We don’t measure grief on a scoreboard.
It’s shaped by MANY things, and in this case it's being shaped by proximity, connection, visibility, and what we witness.
I still think those are valid questions that are being asked, however - because EVERYONE'S questions in times like this are valid... So, if I could give an answer it would be simply in the form of a request to consider these things:
1) CONNECTION changes EMOTION.
We always grieve harder when we feel connected.
I didn’t mourn my grandfather when he passed (we weren’t close). But my grandmother’s passing still breaks me 15 years later.
Just as an example, most of America had never heard of the Hortmans until tragedy struck. But Charlie Kirk - love him or hate him - was in our feeds daily. That presence makes his loss feel more personal, even if you never met him.
It’s the same reason we mourn a close friend differently than a stranger. Both lives matter equally, but one hits our hearts differently. It’s absolutely NOT that one life is worth more, it’s just that our CONNECTION to people shapes our emotions.
2) We WITNESSED IT.
This wasn’t just news.
Millions literally saw it happen.
The violent death of a public figure, in front of his family, replayed everywhere. That kind of trauma doesn’t just land in your head, it lands in your body. That absolutely changes everything about how it effects us.
Imagine getting a CALL that your loved one has passed, and compare that to WATCHING it happen. You would undoubtedly have a different reaction, process things differently, experience a set of emotions more viscerally. Your grief still exists in both situations, but very likely amplified in the one that leaves an image in your brain for forever.
3) IT'S BEING CELEBRATED.
I don’t recall people celebrating the deaths of Melissa Hortman and her husband, or schoolchildren who were supposed to be in a safe space.
But there are millions of comments celebrating Charlie’s. That alone fuels a heightened response. Social feeds are flooded with mockery and cheers. That intensifies the outrage.
No one grieving Charlie is saying his life was worth more than anyone else’s. But millions online are saying...even celebrating...that his life was worth less.
People aren’t “hypocrites” for reacting differently. Different circumstances create different emotions. That doesn’t mean one life is more valuable. It just means we’re human.
The real sickness is in the voices that cheer death, that devalue life, that call evil “justice.”
Grief isn’t math.
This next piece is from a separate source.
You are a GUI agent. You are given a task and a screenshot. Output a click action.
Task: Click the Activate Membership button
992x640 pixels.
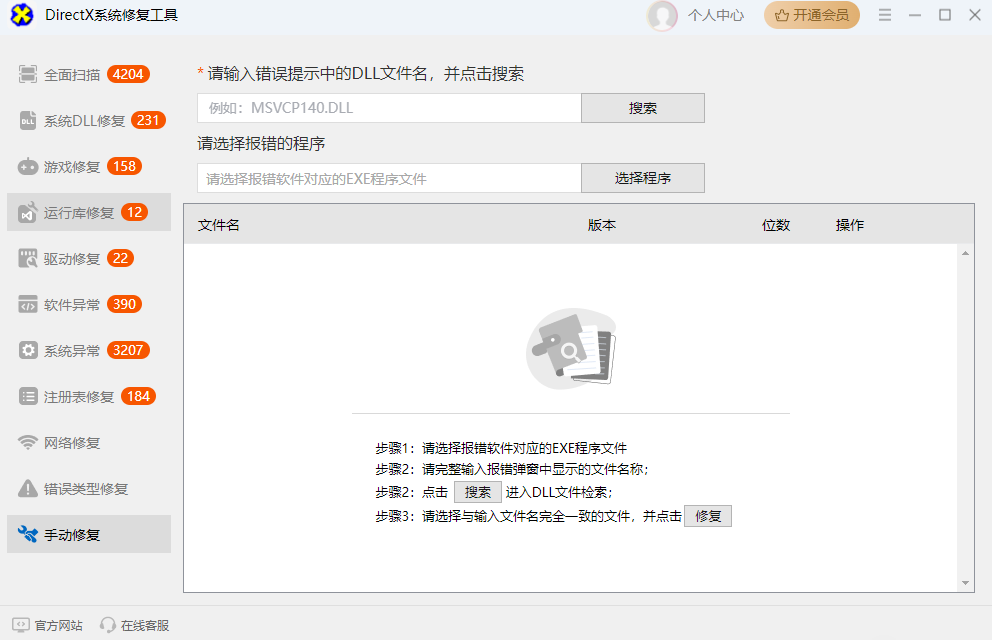pos(811,16)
We feel it differently depending on connection, visibility, and how tragedy unfolds.
But what should unite us all is this: violence is never ok, and celebrating it is poison to our humanity.
Pray for our nation.
Pray for the victims and families of ALL of these crimes.
Pray that hearts are softened and humanity restored.

1 comment:
Wherever you found that, very well written and explains the different reactions accurately.